What is it like, and how does it compare with the competition? With the hundreds of recordings about for Beethoven Symphonies, I have concentrated just on this coupling. Top of the pile is the DG disc with the Vienna P.O. on top form with Carlos Kleiber. Non-British contributions are also from the Columbia Symphony Orchestra under Bruno Walter, and the Chicago Symphony Orchestra under Fritz Reiner. We also have the Royal Liverpool Philharmonic under Sir Charles Mackerras, and the Philharmonia with either Christian Thielemann, or Ashkenazy. There are others, but this list shows how severe is the competition when issuing a release such as this.

Each of these alternatives has much to offer, and I am afraid that I would still, if pushed, go for the Carlos Kleiber disc. The Mackerras is the one to go for if you like your Beethoven played in echt period style (on modern instruments). Personally, I do not feel very happy with Thielemann but I know that his version is well-liked in certain quarters. Ashkenazy is pretty good, not like his current performances and the Reiner and Walter versions are both classics in their own way.

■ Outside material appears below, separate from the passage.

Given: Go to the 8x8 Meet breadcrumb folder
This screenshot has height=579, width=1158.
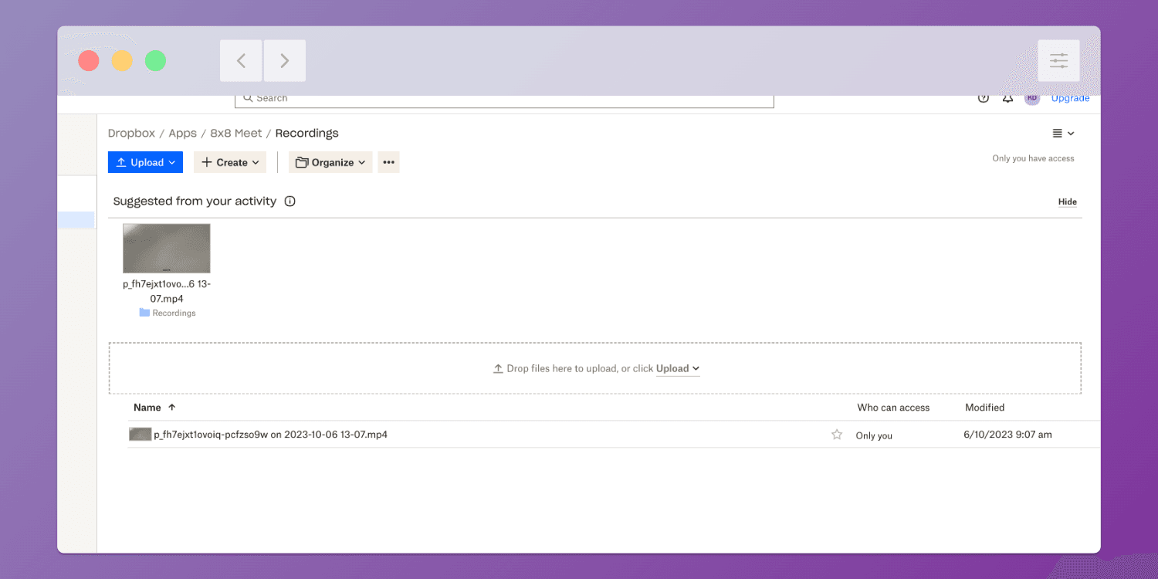Looking at the screenshot, I should [x=236, y=134].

The fifth under Mravinsky shows conductor and orchestra in good shape with a notably strong first movement although with a very untidy initial start. Speeds are middle of the road and after the initial confusion, the playing is well held together. There is not however the unanimity of playing and edge-of-the-seat playing that is there right through the Kleiber version. When we reach the end of the first movement, the orchestra has warmed up and is playing very well, with the coda being together and played in a most exciting way, without the least bit speeding up which some conductors need to get the adrenaline flowing. The remainder of the work is well done with the finale played in a brash way which is very exciting, with the Russian brass tone being very much to the front, particularly on the last chord.

When we arrive at the beginning of the seventh symphony, the quality of the recording is noticeably inferior to that of the 5th, but not so much as to spoil the interpretation. The introduction is well played at a somewhat faster speed than is usual, and this is very attractive.

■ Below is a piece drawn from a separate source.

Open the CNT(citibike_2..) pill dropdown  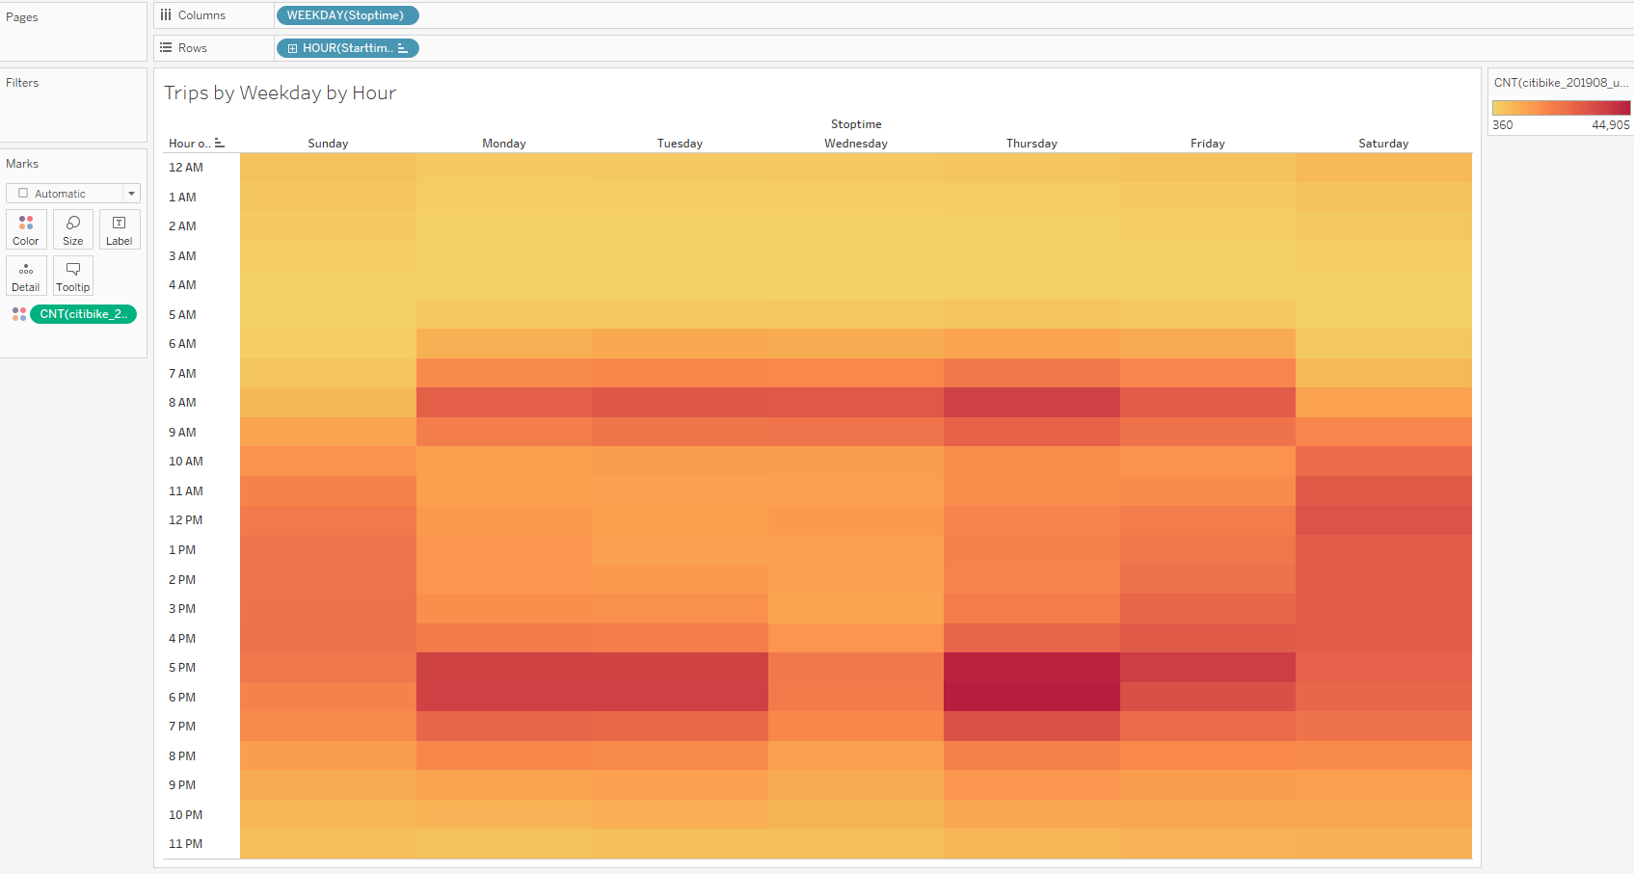tap(83, 313)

Once the introduction is over, the orchestra launches into the exposition rather cautiously, but the playing is well pointed, and played accurately, with not too many slips. Because of the relative differences between introduction and exposition, this almost sounds as though a different conductor has taken over. The slow movement is on the fast side of normal, the start being punctuated by some bronchial Leningraders. The scherzo is fleet of foot, and once again the orchestra seems to be enjoying themselves immensely. The finale is headlong, although I have heard some interpretations which are faster, and this movement brings this disc to a close. I was very pleased to have heard it, as I am sure will those who buy it. However it is by no means as good as the Carlos Kleiber version on DG.